Saturday, August 4, 2012
Dried Apricots (a Kathi post)
Once upon a time I had a really good job with a library group. One of the things that made it really good was some of the people I got to work with (even if they are mostly liberals). I have been away from that job for a couple years now, but I stay in touch with the best ones through Facebook and occasional in-person gatherings.
One of those spiffy ladies now owns a house with an apricot tree that produced a bunch of fruit this year (probably because SHE owns it now -- she's special like that).
She shared with me about 20 pounds of those little fruits. She brought them by my office one day last week.
At first I thought I would make jam. That's kinda my standard response to a bunch of ripe fruit. But Jim suggested that we dry them instead. Yes! What a great idea. I can use them at Christmas-time for fruit breads or fruitcake (ahem. yes -- I LIKE it!) or I can make a compote or jam later, I would think.
So, when I got home from work the next day, we prepared them for drying.

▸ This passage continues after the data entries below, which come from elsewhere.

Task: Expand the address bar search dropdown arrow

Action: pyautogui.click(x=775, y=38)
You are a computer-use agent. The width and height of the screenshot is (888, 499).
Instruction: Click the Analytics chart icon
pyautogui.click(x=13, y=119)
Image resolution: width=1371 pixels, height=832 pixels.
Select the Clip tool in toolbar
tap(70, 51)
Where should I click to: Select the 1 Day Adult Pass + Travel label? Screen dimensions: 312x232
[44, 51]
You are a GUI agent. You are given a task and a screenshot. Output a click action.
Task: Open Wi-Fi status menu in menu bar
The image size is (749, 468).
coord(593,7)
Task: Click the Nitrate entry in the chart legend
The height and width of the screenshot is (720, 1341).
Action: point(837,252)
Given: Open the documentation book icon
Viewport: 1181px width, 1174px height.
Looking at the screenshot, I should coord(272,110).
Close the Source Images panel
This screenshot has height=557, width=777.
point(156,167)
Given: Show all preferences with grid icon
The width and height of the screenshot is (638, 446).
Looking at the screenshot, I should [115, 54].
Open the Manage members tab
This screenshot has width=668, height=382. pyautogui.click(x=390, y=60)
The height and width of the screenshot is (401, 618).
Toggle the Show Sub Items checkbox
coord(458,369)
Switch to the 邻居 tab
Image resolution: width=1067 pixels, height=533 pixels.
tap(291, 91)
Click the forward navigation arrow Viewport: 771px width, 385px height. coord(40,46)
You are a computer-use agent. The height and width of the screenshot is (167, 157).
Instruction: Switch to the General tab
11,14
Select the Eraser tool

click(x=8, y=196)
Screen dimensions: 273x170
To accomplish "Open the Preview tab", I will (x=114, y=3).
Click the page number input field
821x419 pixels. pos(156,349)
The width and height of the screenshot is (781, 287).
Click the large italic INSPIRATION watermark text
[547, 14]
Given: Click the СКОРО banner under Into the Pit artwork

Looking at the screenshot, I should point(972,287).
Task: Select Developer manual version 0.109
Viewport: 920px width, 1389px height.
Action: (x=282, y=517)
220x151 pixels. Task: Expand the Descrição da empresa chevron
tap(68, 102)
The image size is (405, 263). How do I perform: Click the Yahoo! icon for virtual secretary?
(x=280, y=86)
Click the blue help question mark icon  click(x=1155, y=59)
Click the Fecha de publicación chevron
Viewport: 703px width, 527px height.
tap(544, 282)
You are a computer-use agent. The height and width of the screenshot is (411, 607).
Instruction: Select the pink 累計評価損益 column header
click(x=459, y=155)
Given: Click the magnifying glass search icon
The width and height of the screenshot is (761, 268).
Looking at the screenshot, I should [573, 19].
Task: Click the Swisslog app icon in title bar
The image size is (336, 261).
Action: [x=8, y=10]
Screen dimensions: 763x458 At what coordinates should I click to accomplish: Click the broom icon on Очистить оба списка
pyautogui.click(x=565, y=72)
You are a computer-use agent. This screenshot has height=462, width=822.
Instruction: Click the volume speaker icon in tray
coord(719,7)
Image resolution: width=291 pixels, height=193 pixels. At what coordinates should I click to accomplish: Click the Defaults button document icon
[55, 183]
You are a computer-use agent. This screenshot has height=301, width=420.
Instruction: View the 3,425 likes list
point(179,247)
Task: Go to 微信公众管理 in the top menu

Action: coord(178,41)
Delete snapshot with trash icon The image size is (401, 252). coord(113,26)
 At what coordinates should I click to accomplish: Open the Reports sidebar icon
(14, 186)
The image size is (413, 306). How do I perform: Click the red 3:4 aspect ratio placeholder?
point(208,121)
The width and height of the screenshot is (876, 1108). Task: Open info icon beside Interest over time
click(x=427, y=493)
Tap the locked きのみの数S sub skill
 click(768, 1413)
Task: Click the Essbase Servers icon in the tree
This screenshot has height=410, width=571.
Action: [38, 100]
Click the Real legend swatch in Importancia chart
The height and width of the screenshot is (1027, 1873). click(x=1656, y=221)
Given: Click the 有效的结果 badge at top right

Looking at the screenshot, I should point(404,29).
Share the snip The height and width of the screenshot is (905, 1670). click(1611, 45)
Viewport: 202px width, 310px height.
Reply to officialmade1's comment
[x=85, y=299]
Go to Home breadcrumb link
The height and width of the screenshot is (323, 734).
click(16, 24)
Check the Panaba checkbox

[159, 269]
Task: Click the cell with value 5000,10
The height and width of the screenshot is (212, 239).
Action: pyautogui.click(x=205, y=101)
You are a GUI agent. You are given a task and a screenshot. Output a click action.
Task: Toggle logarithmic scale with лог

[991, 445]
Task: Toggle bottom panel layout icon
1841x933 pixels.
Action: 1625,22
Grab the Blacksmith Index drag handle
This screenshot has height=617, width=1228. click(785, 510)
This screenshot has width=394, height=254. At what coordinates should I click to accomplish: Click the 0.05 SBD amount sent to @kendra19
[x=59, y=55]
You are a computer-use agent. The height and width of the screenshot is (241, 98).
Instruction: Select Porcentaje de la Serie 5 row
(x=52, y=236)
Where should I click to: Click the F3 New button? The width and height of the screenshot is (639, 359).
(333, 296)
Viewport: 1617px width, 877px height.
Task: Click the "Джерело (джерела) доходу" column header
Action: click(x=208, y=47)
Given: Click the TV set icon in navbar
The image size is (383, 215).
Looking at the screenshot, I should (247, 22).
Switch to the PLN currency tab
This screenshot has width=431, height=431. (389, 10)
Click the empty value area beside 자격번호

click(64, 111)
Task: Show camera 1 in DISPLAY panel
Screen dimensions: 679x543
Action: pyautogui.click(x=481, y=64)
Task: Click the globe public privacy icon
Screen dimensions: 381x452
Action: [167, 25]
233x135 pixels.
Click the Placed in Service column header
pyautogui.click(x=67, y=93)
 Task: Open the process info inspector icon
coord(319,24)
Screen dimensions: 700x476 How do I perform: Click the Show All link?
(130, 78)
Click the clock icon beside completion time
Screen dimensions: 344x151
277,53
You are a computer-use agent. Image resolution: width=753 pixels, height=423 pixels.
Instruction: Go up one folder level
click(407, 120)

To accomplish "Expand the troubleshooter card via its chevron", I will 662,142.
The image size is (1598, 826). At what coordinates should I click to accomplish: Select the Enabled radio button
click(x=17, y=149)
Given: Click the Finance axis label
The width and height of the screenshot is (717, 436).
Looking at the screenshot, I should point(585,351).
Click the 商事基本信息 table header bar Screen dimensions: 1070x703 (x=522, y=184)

The first thing we did was sort them and discarded the very few brown and mushy fruits. Seriously -- it was less than a handful. But it's a good thing we didn't wait until I got home TWO days later.
Then we peeled them. Doesn't that sound like it was a lot of work? But all we did was to dump them into a kettle of lightly boiling water, then turned the burner off. We waited 90 seconds, then plunged them into a bowl of ice water, let them sit a moment, then drained the water off by pouring them into a big-assed colander. (Sorry, Mom, that I said "ass.") When prepared this way, the skins just pull or fall off, which makes it very quick and easy. Jim trotted all those skins out and put them in the compost bin.
We then cut them in half, and placed them in a bowl of lemon water to keep them from browning.
Once they were all halved and in the juice, we drained the liquid off again, sprinkled them very lightly with white granulated sugar, and placed them on the fruit-leather sheets that came with our dehydrator. I don't know what they are really called. If you have a small, non-industrial dehydrator, you can just place them on the racks and they won't fall through. (Oh, that reminds me -- I need to tell Jim that London Broil is on sale at our King Soopers this week so he can make some tasty jerky.)
Then Jim loaded the racks into our dehydrator and set the timer and temperature according to the booklet that came with our dehydrator (which was 16 hours at 135 degrees).
The next morning when I got up, they were done!
Then, we just put them into a plastic container and now they are ready for us to use anytime we are ready for them.
Our dog, Nugget, helped (of course).